The problem: Each entry below is to be printed verbatim.

Excerpted records:
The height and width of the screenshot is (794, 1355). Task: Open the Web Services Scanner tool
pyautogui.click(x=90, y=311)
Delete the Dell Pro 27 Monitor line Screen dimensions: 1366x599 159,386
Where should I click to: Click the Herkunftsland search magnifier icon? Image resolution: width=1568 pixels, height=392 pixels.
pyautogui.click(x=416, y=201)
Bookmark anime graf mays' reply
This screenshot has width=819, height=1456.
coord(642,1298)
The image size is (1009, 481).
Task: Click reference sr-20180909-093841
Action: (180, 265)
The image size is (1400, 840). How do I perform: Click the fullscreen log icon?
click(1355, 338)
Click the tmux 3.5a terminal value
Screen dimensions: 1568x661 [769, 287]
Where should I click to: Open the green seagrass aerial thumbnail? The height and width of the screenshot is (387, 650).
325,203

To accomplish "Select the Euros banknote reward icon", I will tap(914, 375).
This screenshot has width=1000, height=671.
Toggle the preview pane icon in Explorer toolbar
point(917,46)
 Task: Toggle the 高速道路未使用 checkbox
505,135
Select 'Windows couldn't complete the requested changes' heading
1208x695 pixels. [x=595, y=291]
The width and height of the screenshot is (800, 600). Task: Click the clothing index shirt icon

Task answer:
The height and width of the screenshot is (794, 1355). Task: Open the Web Services Scanner tool
pyautogui.click(x=90, y=311)
Delete the Dell Pro 27 Monitor line Screen dimensions: 1366x599 159,386
Where should I click to: Click the Herkunftsland search magnifier icon? Image resolution: width=1568 pixels, height=392 pixels.
pyautogui.click(x=416, y=201)
Bookmark anime graf mays' reply
This screenshot has width=819, height=1456.
coord(642,1298)
The image size is (1009, 481).
Task: Click reference sr-20180909-093841
Action: (180, 265)
The image size is (1400, 840). How do I perform: Click the fullscreen log icon?
click(1355, 338)
Click the tmux 3.5a terminal value
Screen dimensions: 1568x661 [769, 287]
Where should I click to: Open the green seagrass aerial thumbnail? The height and width of the screenshot is (387, 650).
325,203

To accomplish "Select the Euros banknote reward icon", I will tap(914, 375).
This screenshot has width=1000, height=671.
Toggle the preview pane icon in Explorer toolbar
point(917,46)
 Task: Toggle the 高速道路未使用 checkbox
505,135
Select 'Windows couldn't complete the requested changes' heading
1208x695 pixels. [x=595, y=291]
The width and height of the screenshot is (800, 600). Task: Click the clothing index shirt icon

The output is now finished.